The Compliance Function should also ensure that all employees that fall under the Directive regarding the Certification of Persons and the Certification Registers of 2019 to 2021 hold the relevant certificate and are registered in the public register, as well as that the content of the CIF Electronic Record is complete and accurate and where amendments are required, that these are done immediately.
- Guideline 10 – Combining the Compliance Function with other internal control functions:
Generally, firms should ensure that the control functions are properly segregated (e.g. the compliance staff shall not be involved in the activities they monitor). Nevertheless, a combination of the Compliance Function with other control units at the same level (such as money laundering prevention) may be acceptable if this does not generate conflicts of interests or compromise its effectiveness. Any such combination should be documented, including the rationale behind it, so that CySEC is able to assess whether such a combination is appropriate.
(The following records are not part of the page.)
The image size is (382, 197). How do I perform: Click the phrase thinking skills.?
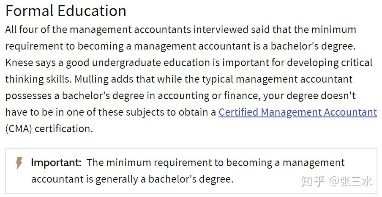pyautogui.click(x=38, y=79)
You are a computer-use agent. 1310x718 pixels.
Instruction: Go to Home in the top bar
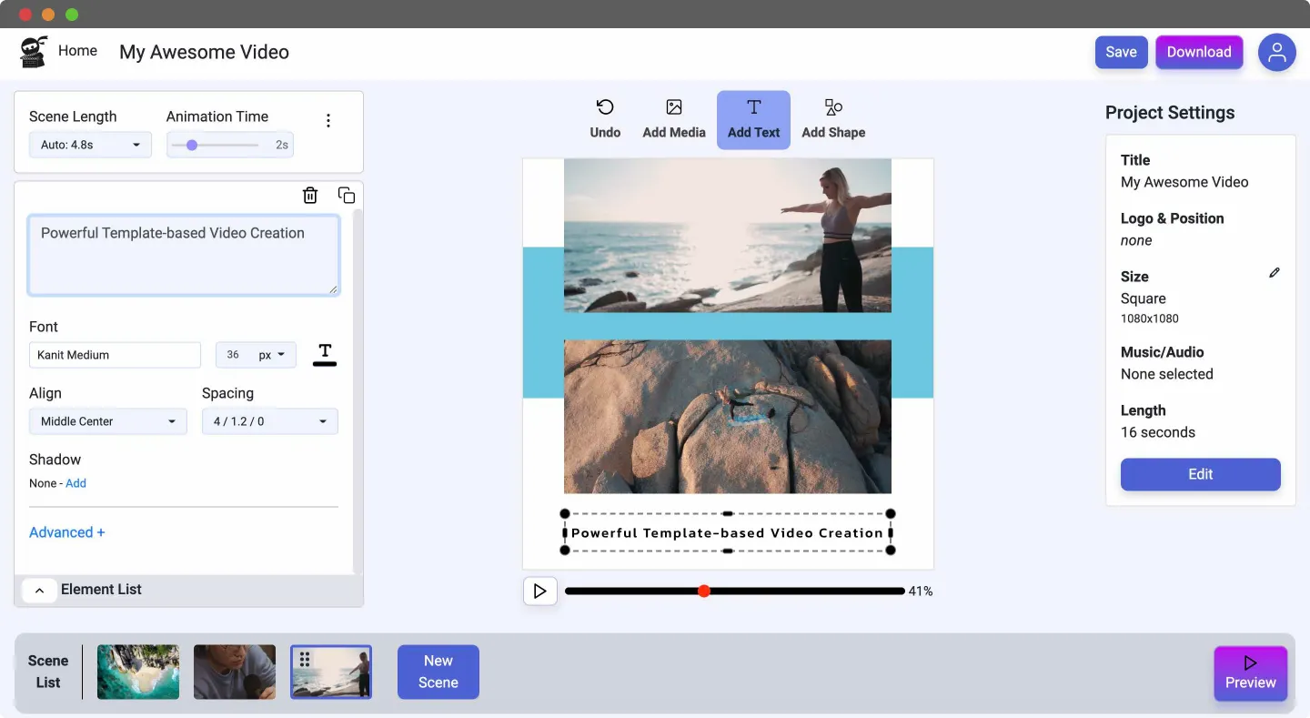point(77,51)
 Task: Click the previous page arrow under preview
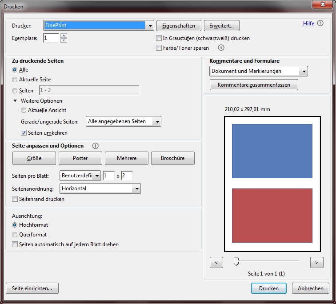pos(216,263)
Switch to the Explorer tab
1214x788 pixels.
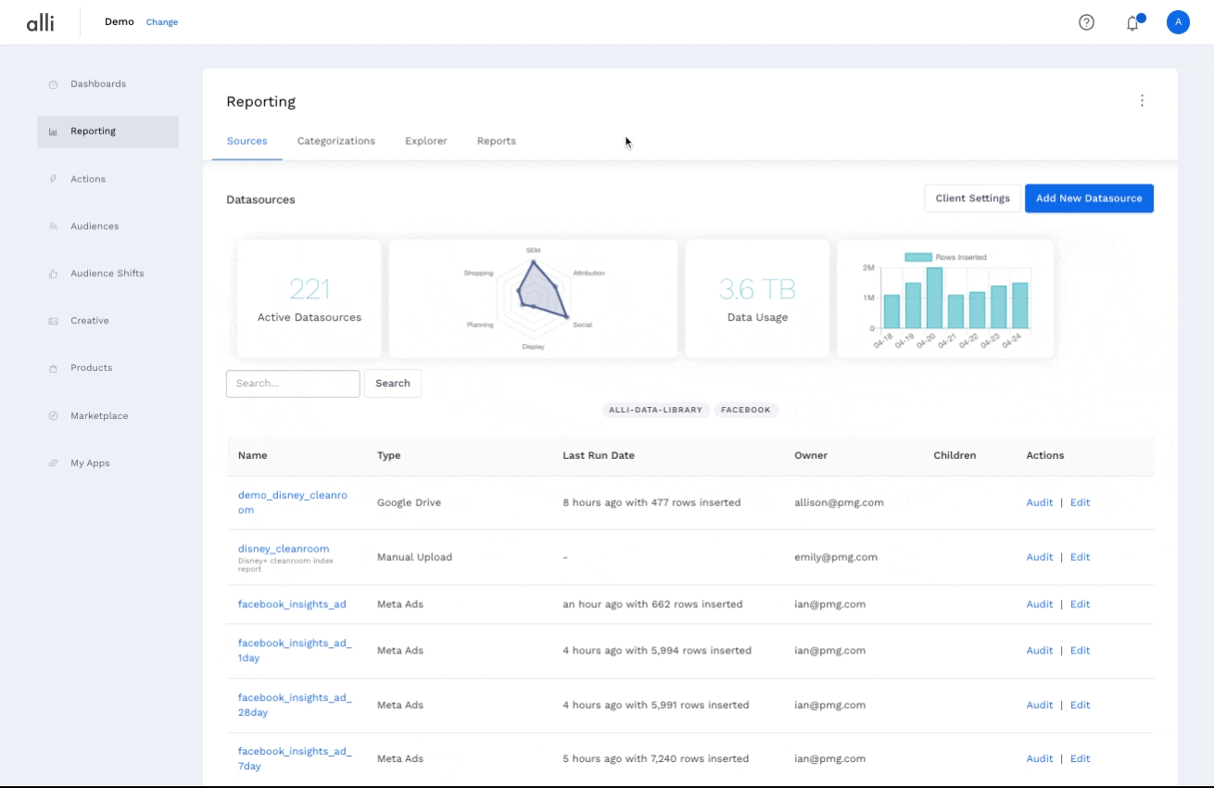[x=425, y=141]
Based on the provisions of the Guideline 10, the following should be noted:
- Where an internal audit function has been established and is maintained, such function may not be combined with other control functions such as the Compliance Function;
- Where the Compliance Officer is not appointed as the Single Officer (referred to in Article 9 of the Directive DI87-01), both the Single Officer and the Compliance Officer should act independently and the Compliance Officer should not supervise and/or issue any instruction to the Single Officer; and
- Where the Compliance Function is combined with other control functions or where it is also responsible for other tasks (for example anti-money laundering), the firm should ensure that it allocates enough resources for MiFID II compliance at all times.
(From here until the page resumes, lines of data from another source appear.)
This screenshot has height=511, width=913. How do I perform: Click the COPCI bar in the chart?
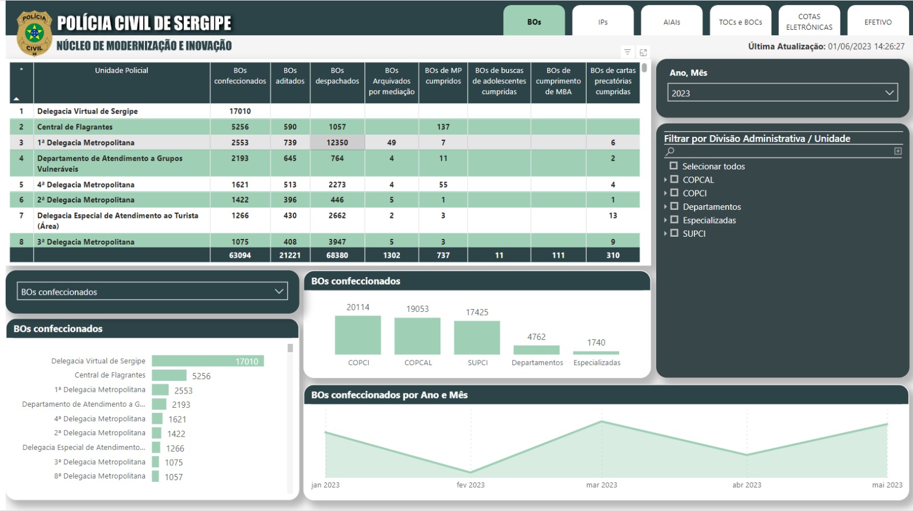pos(358,335)
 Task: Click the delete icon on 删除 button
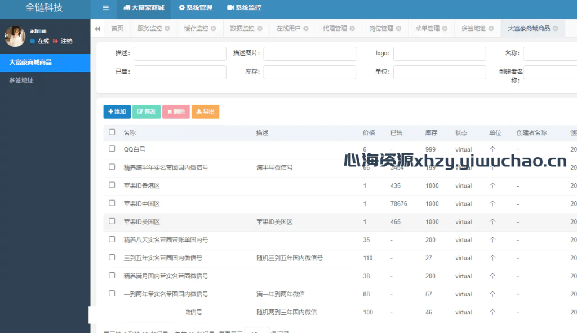point(169,112)
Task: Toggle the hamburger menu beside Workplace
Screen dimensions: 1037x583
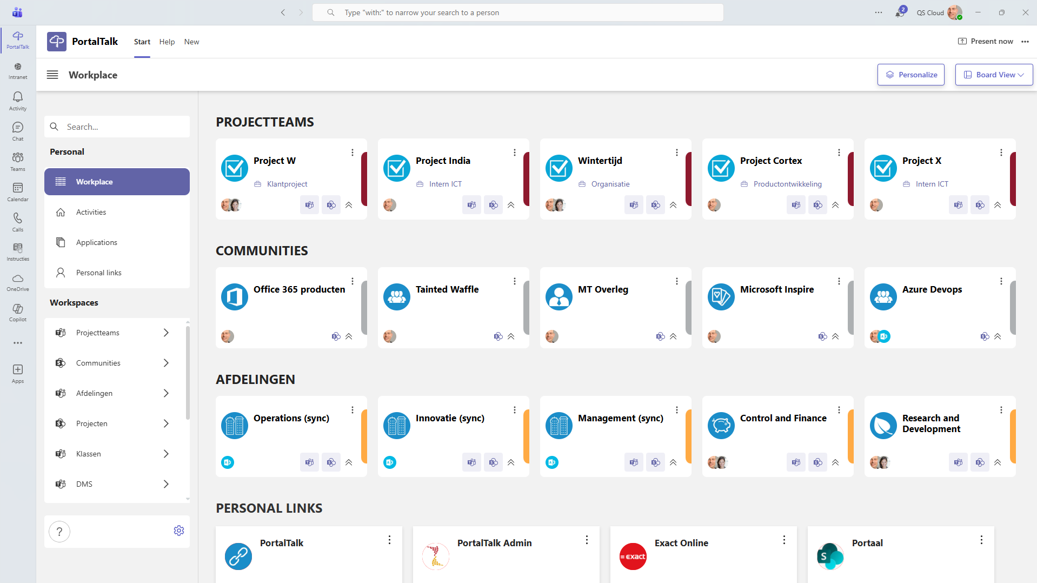Action: click(52, 75)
Guideline 11 – Outsourcing of the Compliance Function:
In accordance with Guideline 11, which outlines the requirements related with the outsourcing of tasks undertaken by the Compliance Officer and not the outsourcing of the relevant responsibilities, the following shall be noted:
- In all cases, outsourcing the Compliance Function should not undermine its quality and independence, create undue additional operational risks, impair the activities of internal controls or impair the ability of the firm and the relevant competent authority to supervise compliance with the applicable requirements;
- The outsourcing to non-EU entities may potentially make oversight and supervision of the Compliance Function more difficult and should therefore be subject to a closer monitoring; and
- Upon the termination of the outsourcing arrangement related with the Compliance Function, firms should ensure the continuity by transferring the Compliance Function back to the firm or outsourcing it to another provider.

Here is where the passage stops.